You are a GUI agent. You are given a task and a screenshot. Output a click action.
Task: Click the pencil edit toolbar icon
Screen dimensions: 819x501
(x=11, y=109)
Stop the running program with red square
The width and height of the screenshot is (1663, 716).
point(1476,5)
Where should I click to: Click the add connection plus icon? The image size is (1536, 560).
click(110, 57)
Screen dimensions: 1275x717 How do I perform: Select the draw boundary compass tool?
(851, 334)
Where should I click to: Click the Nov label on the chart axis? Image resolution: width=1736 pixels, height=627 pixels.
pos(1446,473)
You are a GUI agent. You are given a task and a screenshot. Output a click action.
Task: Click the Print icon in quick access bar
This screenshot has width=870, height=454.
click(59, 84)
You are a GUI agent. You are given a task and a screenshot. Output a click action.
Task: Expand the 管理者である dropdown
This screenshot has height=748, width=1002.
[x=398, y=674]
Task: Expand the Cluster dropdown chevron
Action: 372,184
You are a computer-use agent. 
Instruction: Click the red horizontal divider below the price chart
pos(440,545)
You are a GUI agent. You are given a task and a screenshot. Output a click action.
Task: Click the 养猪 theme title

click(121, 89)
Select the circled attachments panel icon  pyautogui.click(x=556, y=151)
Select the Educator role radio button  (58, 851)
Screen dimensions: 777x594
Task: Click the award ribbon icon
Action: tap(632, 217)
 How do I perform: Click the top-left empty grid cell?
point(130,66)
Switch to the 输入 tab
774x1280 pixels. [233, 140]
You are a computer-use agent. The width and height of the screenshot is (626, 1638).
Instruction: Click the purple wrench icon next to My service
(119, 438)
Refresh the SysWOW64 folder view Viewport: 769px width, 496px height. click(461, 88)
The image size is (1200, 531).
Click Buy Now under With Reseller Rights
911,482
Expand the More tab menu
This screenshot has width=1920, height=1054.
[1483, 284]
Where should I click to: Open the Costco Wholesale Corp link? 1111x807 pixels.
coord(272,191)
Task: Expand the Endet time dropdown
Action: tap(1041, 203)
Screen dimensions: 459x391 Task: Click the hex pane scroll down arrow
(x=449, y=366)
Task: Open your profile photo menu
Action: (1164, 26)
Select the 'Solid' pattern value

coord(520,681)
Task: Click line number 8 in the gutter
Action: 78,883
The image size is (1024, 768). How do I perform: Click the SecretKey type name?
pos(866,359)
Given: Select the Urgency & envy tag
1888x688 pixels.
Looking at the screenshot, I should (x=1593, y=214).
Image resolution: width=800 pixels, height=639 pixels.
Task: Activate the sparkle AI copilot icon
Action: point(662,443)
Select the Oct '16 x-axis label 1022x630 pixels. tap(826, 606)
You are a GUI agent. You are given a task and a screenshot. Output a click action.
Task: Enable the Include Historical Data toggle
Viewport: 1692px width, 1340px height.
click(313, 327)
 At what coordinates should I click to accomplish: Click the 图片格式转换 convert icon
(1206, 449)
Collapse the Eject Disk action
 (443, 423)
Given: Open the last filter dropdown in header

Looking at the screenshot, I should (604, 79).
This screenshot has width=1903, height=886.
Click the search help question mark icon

## [ACTION ITEM]
Write out the listing once more, matching it exactly.

## [ANSWER FOR THE TASK]
You are a GUI agent. You are given a task and a screenshot. Output a click action.
Task: Click the pencil edit toolbar icon
Screen dimensions: 819x501
(x=11, y=109)
Stop the running program with red square
The width and height of the screenshot is (1663, 716).
point(1476,5)
Where should I click to: Click the add connection plus icon? The image size is (1536, 560).
click(110, 57)
Screen dimensions: 1275x717 How do I perform: Select the draw boundary compass tool?
(851, 334)
Where should I click to: Click the Nov label on the chart axis? Image resolution: width=1736 pixels, height=627 pixels.
pos(1446,473)
You are a GUI agent. You are given a task and a screenshot. Output a click action.
Task: Click the Print icon in quick access bar
This screenshot has width=870, height=454.
click(59, 84)
You are a GUI agent. You are given a task and a screenshot. Output a click action.
Task: Expand the 管理者である dropdown
This screenshot has height=748, width=1002.
[x=398, y=674]
Task: Expand the Cluster dropdown chevron
Action: 372,184
You are a computer-use agent. 
Instruction: Click the red horizontal divider below the price chart
pos(440,545)
You are a GUI agent. You are given a task and a screenshot. Output a click action.
Task: Click the 养猪 theme title

click(121, 89)
Select the circled attachments panel icon  pyautogui.click(x=556, y=151)
Select the Educator role radio button  (58, 851)
Screen dimensions: 777x594
Task: Click the award ribbon icon
Action: tap(632, 217)
 How do I perform: Click the top-left empty grid cell?
point(130,66)
Switch to the 输入 tab
774x1280 pixels. [233, 140]
You are a computer-use agent. The width and height of the screenshot is (626, 1638).
Instruction: Click the purple wrench icon next to My service
(119, 438)
Refresh the SysWOW64 folder view Viewport: 769px width, 496px height. click(461, 88)
The image size is (1200, 531).
Click Buy Now under With Reseller Rights
911,482
Expand the More tab menu
This screenshot has width=1920, height=1054.
[1483, 284]
Where should I click to: Open the Costco Wholesale Corp link? 1111x807 pixels.
coord(272,191)
Task: Expand the Endet time dropdown
Action: tap(1041, 203)
Screen dimensions: 459x391 Task: Click the hex pane scroll down arrow
(x=449, y=366)
Task: Open your profile photo menu
Action: (1164, 26)
Select the 'Solid' pattern value

coord(520,681)
Task: Click line number 8 in the gutter
Action: 78,883
The image size is (1024, 768). How do I perform: Click the SecretKey type name?
pos(866,359)
Given: Select the Urgency & envy tag
1888x688 pixels.
Looking at the screenshot, I should (x=1593, y=214).
Image resolution: width=800 pixels, height=639 pixels.
Task: Activate the sparkle AI copilot icon
Action: point(662,443)
Select the Oct '16 x-axis label 1022x630 pixels. tap(826, 606)
You are a GUI agent. You are given a task and a screenshot. Output a click action.
Task: Enable the Include Historical Data toggle
Viewport: 1692px width, 1340px height.
click(313, 327)
 At what coordinates should I click to accomplish: Click the 图片格式转换 convert icon
(1206, 449)
Collapse the Eject Disk action
 (443, 423)
Given: Open the last filter dropdown in header

Looking at the screenshot, I should (604, 79).
This screenshot has width=1903, height=886.
Click the search help question mark icon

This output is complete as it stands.